=== Task item ===
Within the records below is a range that opens at the line with "Given: Go forward to next plot view" and closes at the line with "Given: Click the". Return that range word for word, both ends included, and only that range.

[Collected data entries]
- - - - - - -

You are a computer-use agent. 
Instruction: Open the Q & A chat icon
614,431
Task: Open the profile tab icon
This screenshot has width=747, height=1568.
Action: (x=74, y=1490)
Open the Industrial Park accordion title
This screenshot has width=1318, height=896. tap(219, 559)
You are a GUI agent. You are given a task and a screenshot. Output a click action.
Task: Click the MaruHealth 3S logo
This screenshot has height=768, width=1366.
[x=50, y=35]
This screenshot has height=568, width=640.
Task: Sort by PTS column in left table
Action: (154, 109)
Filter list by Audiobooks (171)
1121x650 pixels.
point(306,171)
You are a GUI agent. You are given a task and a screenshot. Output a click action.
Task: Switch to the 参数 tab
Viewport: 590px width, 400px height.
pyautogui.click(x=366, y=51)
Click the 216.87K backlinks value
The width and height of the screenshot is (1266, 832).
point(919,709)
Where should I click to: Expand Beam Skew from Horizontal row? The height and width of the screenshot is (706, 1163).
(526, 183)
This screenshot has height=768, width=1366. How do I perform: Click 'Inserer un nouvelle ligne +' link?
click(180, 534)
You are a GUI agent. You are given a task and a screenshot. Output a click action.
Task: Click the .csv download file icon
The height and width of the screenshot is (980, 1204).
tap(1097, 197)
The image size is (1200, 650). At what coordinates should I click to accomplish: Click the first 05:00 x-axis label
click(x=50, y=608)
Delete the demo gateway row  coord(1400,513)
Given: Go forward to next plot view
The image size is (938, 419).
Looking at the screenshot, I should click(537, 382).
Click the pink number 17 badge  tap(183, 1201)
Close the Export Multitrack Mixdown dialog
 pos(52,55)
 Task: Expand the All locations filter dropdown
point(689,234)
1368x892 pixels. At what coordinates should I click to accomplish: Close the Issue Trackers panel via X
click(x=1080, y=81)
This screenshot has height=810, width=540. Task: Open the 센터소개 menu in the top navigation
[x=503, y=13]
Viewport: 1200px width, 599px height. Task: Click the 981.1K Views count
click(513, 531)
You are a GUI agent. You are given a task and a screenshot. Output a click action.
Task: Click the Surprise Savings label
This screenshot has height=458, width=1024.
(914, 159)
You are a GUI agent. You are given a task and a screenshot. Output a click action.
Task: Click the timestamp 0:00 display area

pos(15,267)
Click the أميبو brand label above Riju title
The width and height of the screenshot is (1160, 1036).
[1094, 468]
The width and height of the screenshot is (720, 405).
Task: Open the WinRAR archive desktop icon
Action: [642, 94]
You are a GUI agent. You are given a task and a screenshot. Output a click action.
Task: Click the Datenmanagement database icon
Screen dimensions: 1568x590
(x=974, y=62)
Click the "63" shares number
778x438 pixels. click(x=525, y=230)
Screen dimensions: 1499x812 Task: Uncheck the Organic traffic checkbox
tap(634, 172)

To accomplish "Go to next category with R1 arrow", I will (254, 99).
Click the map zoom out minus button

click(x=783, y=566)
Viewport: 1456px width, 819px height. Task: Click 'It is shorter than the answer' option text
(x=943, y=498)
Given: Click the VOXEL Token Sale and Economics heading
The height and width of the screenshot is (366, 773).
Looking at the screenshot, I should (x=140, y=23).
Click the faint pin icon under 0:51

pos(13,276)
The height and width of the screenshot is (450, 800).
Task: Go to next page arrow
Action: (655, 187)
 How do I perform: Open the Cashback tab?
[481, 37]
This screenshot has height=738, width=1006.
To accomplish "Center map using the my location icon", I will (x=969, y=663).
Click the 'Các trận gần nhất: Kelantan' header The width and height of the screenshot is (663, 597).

- - - - - - -

=== Written answer ===
Given: Go forward to next plot view
The image size is (938, 419).
Looking at the screenshot, I should click(537, 382).
Click the pink number 17 badge  tap(183, 1201)
Close the Export Multitrack Mixdown dialog
 pos(52,55)
 Task: Expand the All locations filter dropdown
point(689,234)
1368x892 pixels. At what coordinates should I click to accomplish: Close the Issue Trackers panel via X
click(x=1080, y=81)
This screenshot has height=810, width=540. Task: Open the 센터소개 menu in the top navigation
[x=503, y=13]
Viewport: 1200px width, 599px height. Task: Click the 981.1K Views count
click(513, 531)
You are a GUI agent. You are given a task and a screenshot. Output a click action.
Task: Click the Surprise Savings label
This screenshot has height=458, width=1024.
(914, 159)
You are a GUI agent. You are given a task and a screenshot. Output a click action.
Task: Click the timestamp 0:00 display area

pos(15,267)
Click the أميبو brand label above Riju title
The width and height of the screenshot is (1160, 1036).
[1094, 468]
The width and height of the screenshot is (720, 405).
Task: Open the WinRAR archive desktop icon
Action: [642, 94]
You are a GUI agent. You are given a task and a screenshot. Output a click action.
Task: Click the Datenmanagement database icon
Screen dimensions: 1568x590
(x=974, y=62)
Click the "63" shares number
778x438 pixels. click(x=525, y=230)
Screen dimensions: 1499x812 Task: Uncheck the Organic traffic checkbox
tap(634, 172)

To accomplish "Go to next category with R1 arrow", I will (254, 99).
Click the map zoom out minus button

click(x=783, y=566)
Viewport: 1456px width, 819px height. Task: Click 'It is shorter than the answer' option text
(x=943, y=498)
Given: Click the VOXEL Token Sale and Economics heading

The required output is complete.